MSBuild locates related files when it resovles assemblies: things like PDBs, XML docs, and pri files. These are defined by AllowedReferenceRelatedFileExtensions and are added by ResolveAssemblyReferences and represented with OriginalItemSpec pointing to the item they were related to. We'll include these related files by default when ever the file they are related to is included.

Package relationships

Packages are related to other packages by dependencies. Files are related to packages if they are contained in a package.

Package relationships are established by the dependencies of a package. In this way if a file (a.dll) has a dynamic dependency on another file (b.dll) which is contained in a package (B), that file may be included in a package (A) with a dependency on the other package (b).

How to identify and fix missing dynamic dependencies

The best way to identify dynamic dependencies is to run your application with trimming enabled and without. If it fails only with trimming enabled then the cause of the failure is likely trimming.

A missing assembly may cause the application to fail with an exception like the following:

Unhandled Exception: System.IO.FileNotFoundException: Could not load file or assembly
'AssemblyName, Culture=culture, PublicKeyToken=0123456789abcdef' or one of its dependencies.
The system cannot find the file specified.

To fix this you can root the assembly 'AssemblyName, Culture=culture, PublicKeyToken=0123456789abcdef' by adding the following to your project file.

<ItemGroup>
  <TrimFilesRootFiles Include="AssemblyName.dll" />
</ItemGroup>

A missing native library may cause the application to fail with an exception like the following:

Unhandled Exception: System.DllNotFoundException: Unable to load DLL 'native.dll':
The specified module could not be found. (Exception from HRESULT: 0x8007007E)

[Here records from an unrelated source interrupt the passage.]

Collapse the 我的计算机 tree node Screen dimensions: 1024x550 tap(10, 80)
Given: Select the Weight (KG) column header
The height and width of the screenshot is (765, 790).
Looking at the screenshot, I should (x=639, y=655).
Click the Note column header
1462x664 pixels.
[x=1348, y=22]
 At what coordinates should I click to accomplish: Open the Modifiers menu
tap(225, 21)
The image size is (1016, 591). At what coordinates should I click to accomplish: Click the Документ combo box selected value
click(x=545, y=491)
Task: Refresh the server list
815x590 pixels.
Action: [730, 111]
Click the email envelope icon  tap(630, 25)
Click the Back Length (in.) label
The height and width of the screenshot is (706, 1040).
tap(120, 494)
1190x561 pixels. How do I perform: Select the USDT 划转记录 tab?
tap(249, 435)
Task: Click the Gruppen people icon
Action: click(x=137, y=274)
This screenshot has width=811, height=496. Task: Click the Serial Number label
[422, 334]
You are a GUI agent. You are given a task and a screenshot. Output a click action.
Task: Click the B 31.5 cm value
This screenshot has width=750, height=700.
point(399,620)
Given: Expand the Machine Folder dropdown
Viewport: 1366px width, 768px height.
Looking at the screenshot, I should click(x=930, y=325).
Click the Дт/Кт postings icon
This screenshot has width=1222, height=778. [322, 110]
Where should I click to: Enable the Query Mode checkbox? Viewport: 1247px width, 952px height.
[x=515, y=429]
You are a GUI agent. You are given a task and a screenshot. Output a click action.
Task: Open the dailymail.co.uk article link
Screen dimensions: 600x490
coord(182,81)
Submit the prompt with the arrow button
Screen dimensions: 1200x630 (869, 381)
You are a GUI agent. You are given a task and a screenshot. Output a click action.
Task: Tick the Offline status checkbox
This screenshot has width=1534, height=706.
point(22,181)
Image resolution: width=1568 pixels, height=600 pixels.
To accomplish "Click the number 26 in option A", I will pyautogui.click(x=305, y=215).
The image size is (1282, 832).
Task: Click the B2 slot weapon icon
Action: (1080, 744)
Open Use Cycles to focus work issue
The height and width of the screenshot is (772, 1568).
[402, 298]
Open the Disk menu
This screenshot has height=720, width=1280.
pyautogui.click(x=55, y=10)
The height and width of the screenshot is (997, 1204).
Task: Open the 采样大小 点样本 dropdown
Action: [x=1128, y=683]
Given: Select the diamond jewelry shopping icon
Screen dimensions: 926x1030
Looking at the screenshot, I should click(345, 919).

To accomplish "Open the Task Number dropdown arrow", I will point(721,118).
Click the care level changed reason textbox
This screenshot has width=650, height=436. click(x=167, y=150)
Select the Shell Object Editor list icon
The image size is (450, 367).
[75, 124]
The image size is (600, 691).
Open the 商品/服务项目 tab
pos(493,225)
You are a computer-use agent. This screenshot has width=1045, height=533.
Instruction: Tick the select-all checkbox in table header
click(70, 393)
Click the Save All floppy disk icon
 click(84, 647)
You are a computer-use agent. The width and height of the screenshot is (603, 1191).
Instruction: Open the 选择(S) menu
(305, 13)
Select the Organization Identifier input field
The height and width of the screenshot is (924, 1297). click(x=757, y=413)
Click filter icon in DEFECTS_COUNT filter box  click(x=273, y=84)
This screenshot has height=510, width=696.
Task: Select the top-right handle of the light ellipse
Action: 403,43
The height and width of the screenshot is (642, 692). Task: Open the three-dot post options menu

To fix this you can root the native library 'native.dll' by adding the following to your project file.

<ItemGroup>
  <TrimFilesRootFiles Include="native.dll" />
</ItemGroup>

Note: Just because you see these exceptions doesn't necessarily mean trimming is the root cause. If you don't see the exception when running the application with trimming disabled then trimming is the likely cause. If you see the exception when running the application with trimming disabled then the cause could be a missing pre-requisite or an undeclared dependency from some package.